You talked a bit about burnout earlier. Have you experienced it? How can we address it and prevent it?
When I became a professional patient advocate in a hospital setting, my colleagues worried that I would be so empathetic to the patients that I may not be able to do my job. I was shocked to find that it was quite the opposite. I struggled to keep up with the daily amount of work, and the level of emotionality that I was experiencing from patients, families, and staff. I found it discouraging that people were routinely disrespectful and unkind. When you work hard day in and day out trying to do your best, and people don’t seem to appreciate that, it’s hard to go into work every day. It did not take me long before I began to feel burned out.
There’s a lot of fatigue in health care. We all wear a lot of hats. We have very full schedules. Many people in health care work very long hours. Then, on top of that, you’re working in an environment that is emotionally stressful and deals with life and death circumstances.
There are a few things we need to do to address burnout:
- Our leaders have to invest in improving the staff experience. They have to support their staff — this means, for example, putting enough nurses on a unit so we’re not stretching our personnel so thin that they can’t cope with their workload.
- We need to get back to thinking of ourselves as healers. I know this can be easier said than done given all the pressures and demands on us, but there is a level of satisfaction that we’re missing out on when we look at our computer monitors, and not into the eyes of our patients.

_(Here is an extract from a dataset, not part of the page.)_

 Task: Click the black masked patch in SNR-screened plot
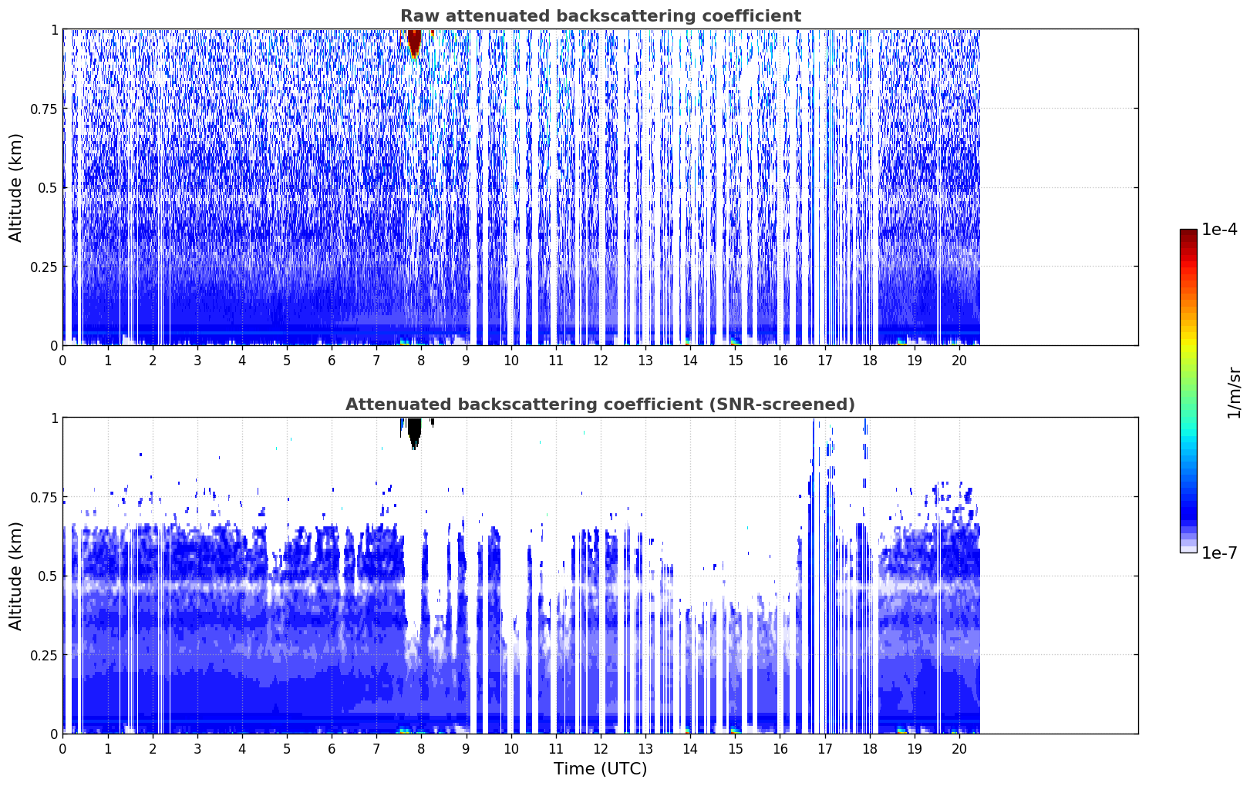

- We need to build a culture that helps us to support each other and honor the sacredness of the work. There is so much stress in health care and we sometimes take that stress out on each other. Sometimes we forget that what we’re doing is so crucial to the lives of the people we serve.
- Finally, we have to activate our patients. Activated patients who are able to take some responsibility for their health and health care can help take some of the burden off of those delivering the care. As we continue work at engaging patients and families and improving patient experience, we also have to help those patients and families become more involved members of the health care team.
Note: This interview has been edited for length and clarity.